Только три человека плакали над трупом инженера по литью пушек Шарля Лонсевиля - бабка Анфиса, ямщик и жена смотрителя почтовой станции, молодая приглядная женщина с насурмленными бровями.

Прощаясь, она поцеловала Лонсевиля в лоб, и крупная слеза упала на мертвое лицо и запуталась в ресницах.

Лихарев перекрестился, закрыл гроб крышкой и увязал мокрой веревкой.

Жандармы открыли гроб, осмотрели умершего и приказали Лихареву везти тело в Петроза-водск, на немецкое кладбище, да поменьше болтать в дороге. Лихарев повздыхал и поехал. Доро-гой он выпил и беседовал со своим немым спутником, бахвалясь, что перехитрил жандармов и не отдал письма, за что будет ему, Лихареву, богатая мзда на небесах.

- Родимый, - бормотал Лихарев, икая на ухабах, - ты на меня надейся. Я все постигаю. В свой срок ты, видать, помер. Не в смерть бы я тебя завез, так в острог, а он, надо быть, горше смерти.

Через сутки тело Лонсевиля лежало в холодной часовне на немецком кладбище в Петроза-водске.

Письмо Лонсевиля Лихарев передал по начальству, и оно попало к Армстронгу.

Армстронг вызвал Бараля, запер кабинет на ключ, вскрыл пакет и потребовал перевести письмо на английский язык.

- Было бы недостойно джентльмена, - сказал он, - вскрывать частные письма, но мы имеем дело с человеком, заподозренным в якобинстве. Прямой долг повелевает мне узнать содержание пакета.

- Письмо на имя женщины... Марии Трините, - тихо промолвил Бараль.

- Все равно, читайте!

- "Я был арестован, отвезен в Петербург, но после допроса получил свободу и разрешение вернуться во Францию.

Впервые за годы сердечных лишений и одиночества я испытал ощущение полного счастья. Но напрасно. На обратном пути в Петрозаводск я заболел тягчайшей лихорадкой.

Я лежу на почтовой станции в деревне Подпорожье, в трех днях пути от Петербурга.

Не пугайтесь, если на этом листе вы найдете следы крови. Невежественный здешний лекарь поставил мне пиявки к вискам, и все лицо у меня залито кровью. Я очень слаб, часто впадаю в беспамятство. Я умру не позже чем ночью.

Я вспоминаю свою жизнь и заклинаю вас: любите память обо мне, иначе мысль о смерти становится невыносимой. Вы знаете, что я был честен, ненавидел рабство и варварство и любил свободу, мудрость и веселье. Всю глубину человеческого несчастья я узнал только в России на Александровском заводе.
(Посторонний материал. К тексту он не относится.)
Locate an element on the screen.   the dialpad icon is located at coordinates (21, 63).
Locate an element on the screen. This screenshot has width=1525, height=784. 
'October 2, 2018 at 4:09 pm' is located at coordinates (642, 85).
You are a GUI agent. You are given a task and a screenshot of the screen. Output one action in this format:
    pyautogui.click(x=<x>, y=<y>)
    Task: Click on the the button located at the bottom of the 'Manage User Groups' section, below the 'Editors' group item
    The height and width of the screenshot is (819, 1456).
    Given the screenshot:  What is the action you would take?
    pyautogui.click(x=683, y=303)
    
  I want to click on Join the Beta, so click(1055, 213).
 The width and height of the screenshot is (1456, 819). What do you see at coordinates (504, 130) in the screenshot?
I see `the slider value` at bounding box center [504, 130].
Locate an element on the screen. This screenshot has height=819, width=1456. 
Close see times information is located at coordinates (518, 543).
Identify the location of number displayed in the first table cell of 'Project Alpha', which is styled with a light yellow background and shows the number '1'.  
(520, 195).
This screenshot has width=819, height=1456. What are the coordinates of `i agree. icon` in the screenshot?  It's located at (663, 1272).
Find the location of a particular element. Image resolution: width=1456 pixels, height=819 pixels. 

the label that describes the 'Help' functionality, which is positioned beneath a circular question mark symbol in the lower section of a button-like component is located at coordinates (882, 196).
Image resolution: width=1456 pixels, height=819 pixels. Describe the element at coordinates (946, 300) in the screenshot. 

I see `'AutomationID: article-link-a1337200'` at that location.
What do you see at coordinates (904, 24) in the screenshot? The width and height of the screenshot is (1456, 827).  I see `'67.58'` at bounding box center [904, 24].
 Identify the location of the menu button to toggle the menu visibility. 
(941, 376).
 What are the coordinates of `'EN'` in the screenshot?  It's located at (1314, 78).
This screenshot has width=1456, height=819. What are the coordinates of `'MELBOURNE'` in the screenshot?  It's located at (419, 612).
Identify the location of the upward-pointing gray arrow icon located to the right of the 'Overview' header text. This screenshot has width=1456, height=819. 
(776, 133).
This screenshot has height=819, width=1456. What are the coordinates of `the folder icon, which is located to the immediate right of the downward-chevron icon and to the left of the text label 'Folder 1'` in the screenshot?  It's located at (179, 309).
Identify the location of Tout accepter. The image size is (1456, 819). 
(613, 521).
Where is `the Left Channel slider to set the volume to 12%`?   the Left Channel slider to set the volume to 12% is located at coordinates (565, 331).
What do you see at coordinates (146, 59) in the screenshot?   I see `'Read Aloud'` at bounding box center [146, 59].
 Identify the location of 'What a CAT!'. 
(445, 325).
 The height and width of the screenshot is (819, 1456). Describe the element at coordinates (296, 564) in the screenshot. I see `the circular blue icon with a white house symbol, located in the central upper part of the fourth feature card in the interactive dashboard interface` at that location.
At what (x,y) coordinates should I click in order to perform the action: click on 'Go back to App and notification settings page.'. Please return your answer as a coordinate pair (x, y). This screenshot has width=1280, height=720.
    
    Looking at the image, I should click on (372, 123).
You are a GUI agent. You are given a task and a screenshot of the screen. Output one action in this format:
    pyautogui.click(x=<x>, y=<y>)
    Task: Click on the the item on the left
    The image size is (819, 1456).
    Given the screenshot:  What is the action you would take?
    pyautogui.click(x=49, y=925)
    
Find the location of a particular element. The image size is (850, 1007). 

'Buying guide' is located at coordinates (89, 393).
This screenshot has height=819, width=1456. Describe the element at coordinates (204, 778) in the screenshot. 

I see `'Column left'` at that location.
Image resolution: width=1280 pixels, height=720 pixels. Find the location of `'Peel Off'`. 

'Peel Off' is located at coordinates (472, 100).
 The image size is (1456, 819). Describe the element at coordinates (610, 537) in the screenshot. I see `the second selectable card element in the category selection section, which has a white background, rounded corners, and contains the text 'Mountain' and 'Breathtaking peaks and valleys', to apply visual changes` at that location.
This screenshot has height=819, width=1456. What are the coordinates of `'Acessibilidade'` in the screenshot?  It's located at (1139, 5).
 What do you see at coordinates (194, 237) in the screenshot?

Я бы вернулся во Францию иным - не офицером победоносной армии, пахнущим пылью походов и сиренью рейнских садов, а мстителем и солдатом. Я жил бы во имя возмездия, во имя мудрости и блеска человеческого ума, задушенного королевским режимом.

Я любил и люблю вас. Здесь, в черном мраке этой ужасной страны, я готов кричать от отчаяния и плакать по вас, как плачет ребенок по убитой на его глазах матери.

Я поступил предусмотрительно. Прежде всего я написал адрес на конверте, чтобы отправить письмо, даже если оно не будет закончено.

Опять вечер. Над черными елями там, далеко, где Париж, заходит луна. Я прислушиваюсь к собственным стонам. Почему я не умер под Бородином или на Висле? Комната залита заревом луны. Светило ночи восходит над обширной страной очень медленно, и столь же медленно иссякают мои последние силы. Я хотел бы дождаться солнца..."

- Всё, - сказал Бараль. - Письмо не дописано.

- "Светило ночи", - пробурчал Армстронг, и кривая усмешка сползла с его губ и исчезла в дыму коротенькой трубки. - Astre de nuit, - повторил он по-французски. - Господин Бараль, для чего нужны на земле поэты?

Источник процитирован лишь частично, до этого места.